I thought maybe I was destined to repeat my family’s trauma. Maybe abuse was so normal and that’s what I deserved. When I broke up with ____ and my dad was driving on the highway and he asked why, I was so forceful when I answered “Because he hit me. He fractured my hand.” I wanted my dad to know what it feels like to see a daughter abused. I don’t know what the impact was.

We’re at the place in our culture where “woke bros” run rampant. These are guys that seem nice, but perpetuate the oppression of women. I had these guys around me so much I can’t even believe I escaped. It was the ex-boyfriend so jealous I wasn’t allowed to talk to waiters. It was the old white business executive who didn’t want HOLYCHILD to release Bathroom Bitch (a sex anthem), or worse Carmelo (about me being sexually assaulted) because, and I quote, “the ‘me too’ movement is only happening in the film industry.” It’s the way a man in his 50s, trying to sign HOLYCHILD years ago, got me alone to ask me how I feel “when people look at me.” It’s the way I barely see female producers (shout out to badass woman Ceci G, co-producer of Earthquake). It’s the way I was told I was so incapable without the men around me and then exploited. My voice, my body.. but mostly my messages were exploited.

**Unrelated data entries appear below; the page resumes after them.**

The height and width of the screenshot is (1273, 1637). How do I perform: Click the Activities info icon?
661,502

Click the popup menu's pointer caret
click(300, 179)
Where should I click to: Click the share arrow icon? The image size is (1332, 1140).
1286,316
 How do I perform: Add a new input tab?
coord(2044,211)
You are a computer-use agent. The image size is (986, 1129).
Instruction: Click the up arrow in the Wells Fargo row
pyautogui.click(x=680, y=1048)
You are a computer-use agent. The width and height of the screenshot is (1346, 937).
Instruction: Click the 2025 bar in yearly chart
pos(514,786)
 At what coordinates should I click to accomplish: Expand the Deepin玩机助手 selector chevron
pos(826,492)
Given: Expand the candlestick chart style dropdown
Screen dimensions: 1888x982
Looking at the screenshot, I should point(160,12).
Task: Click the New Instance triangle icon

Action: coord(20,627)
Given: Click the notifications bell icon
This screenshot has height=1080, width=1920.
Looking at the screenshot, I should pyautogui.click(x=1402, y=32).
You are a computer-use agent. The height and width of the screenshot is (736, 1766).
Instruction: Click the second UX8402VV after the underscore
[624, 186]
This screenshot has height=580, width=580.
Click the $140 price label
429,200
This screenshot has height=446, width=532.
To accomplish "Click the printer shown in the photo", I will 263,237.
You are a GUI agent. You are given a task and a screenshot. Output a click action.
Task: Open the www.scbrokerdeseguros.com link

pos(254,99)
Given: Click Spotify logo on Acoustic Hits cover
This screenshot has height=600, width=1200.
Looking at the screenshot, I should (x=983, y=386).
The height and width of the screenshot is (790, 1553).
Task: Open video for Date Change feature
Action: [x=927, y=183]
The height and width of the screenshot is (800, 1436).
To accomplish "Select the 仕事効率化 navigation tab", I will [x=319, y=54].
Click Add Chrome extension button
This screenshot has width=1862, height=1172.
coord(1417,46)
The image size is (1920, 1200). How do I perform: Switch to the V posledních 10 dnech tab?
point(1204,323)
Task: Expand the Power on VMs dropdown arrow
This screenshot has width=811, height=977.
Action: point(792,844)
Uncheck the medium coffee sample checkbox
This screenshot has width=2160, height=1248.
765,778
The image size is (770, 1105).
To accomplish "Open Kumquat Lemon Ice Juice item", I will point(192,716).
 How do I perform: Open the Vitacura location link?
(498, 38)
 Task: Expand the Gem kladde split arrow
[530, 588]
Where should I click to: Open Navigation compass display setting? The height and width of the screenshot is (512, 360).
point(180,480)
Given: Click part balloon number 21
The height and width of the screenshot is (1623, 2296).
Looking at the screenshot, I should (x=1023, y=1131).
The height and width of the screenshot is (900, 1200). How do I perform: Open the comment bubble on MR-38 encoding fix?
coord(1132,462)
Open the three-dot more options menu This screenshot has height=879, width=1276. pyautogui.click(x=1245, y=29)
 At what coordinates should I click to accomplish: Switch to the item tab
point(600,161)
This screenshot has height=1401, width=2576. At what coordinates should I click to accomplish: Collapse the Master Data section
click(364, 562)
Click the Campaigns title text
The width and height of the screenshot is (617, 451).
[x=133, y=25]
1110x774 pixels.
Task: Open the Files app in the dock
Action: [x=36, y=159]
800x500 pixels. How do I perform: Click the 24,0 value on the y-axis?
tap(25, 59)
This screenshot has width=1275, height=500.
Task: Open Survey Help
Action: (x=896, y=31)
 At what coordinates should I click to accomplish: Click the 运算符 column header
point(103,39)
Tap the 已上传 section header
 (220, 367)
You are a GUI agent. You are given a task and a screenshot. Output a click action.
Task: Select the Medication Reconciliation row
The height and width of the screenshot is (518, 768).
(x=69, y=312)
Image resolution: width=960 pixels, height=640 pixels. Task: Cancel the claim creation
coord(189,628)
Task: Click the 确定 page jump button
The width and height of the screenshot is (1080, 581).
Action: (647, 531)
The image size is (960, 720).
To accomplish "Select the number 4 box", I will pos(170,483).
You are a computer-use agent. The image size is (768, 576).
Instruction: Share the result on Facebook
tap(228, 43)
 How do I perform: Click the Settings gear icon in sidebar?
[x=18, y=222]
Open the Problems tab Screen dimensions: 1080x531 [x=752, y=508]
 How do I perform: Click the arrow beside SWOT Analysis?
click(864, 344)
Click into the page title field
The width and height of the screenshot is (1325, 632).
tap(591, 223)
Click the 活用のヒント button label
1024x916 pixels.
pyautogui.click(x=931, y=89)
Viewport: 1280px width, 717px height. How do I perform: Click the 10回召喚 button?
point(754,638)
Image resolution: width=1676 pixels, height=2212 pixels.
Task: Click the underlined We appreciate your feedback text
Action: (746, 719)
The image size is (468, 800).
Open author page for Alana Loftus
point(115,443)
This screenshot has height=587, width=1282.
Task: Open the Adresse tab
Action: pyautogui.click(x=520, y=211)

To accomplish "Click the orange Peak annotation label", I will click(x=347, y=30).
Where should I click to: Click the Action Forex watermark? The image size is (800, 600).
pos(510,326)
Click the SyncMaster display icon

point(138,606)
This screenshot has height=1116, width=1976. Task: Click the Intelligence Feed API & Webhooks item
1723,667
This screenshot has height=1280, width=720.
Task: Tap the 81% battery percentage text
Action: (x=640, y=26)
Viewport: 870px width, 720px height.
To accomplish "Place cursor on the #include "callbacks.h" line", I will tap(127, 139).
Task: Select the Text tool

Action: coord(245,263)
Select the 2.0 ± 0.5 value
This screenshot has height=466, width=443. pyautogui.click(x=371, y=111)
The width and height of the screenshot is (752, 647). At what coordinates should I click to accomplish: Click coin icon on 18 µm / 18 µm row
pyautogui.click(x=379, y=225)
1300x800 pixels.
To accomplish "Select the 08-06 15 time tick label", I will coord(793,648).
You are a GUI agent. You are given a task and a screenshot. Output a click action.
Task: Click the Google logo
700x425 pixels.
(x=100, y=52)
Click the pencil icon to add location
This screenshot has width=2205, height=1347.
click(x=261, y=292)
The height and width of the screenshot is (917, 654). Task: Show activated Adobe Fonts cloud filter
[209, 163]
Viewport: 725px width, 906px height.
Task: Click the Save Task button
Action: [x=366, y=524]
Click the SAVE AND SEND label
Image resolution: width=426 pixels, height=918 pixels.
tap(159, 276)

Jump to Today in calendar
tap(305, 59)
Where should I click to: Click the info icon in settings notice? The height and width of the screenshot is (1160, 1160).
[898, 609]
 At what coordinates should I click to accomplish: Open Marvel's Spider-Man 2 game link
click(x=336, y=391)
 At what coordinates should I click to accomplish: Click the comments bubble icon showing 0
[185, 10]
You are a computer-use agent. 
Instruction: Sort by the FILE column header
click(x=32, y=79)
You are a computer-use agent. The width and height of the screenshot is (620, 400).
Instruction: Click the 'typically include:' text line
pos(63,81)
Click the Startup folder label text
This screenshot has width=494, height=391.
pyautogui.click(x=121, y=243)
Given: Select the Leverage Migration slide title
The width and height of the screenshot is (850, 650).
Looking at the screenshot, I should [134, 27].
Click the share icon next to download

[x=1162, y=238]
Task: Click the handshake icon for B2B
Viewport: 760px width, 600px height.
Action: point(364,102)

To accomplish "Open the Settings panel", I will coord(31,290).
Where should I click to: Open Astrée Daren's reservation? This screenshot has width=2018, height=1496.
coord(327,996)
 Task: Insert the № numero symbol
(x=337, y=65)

I’m surprised I’m here today, releasing a song because I wanted to give up.

I had an A&R who told my bandmate he looked at my vagina (up my skirt). After we told the label, I kid you not, this fucking guy looked at me during the most uncomfortable lunch and told me “you could have gotten me fired.” I seriously think he was expecting me to apologize to him.

I had a music executive tell me constantly about how I should or should not portray my body. One time, he was talking about a female artist I should be more like, I remember him saying, “Now she’s sexy. Sexier than you.” I was so confused sitting in his office and.. I was 25 then. What did he want from me? He used to tell me if I didn’t write better songs I would be a YouTuber. “Did I want that?” I don’t know why he hated Youtubers so much.

Earthquake isn’t about any of this. It’s just pure expression, but on the eve of its release, I’m still in disbelief. I want to remind myself I’m worth it! I got here!!

So, Liz, I’m writing this to remind you of the past 8 years and to show you how special it is that we’re here, and free, and I’m doing this my way. With my team and by my decisions.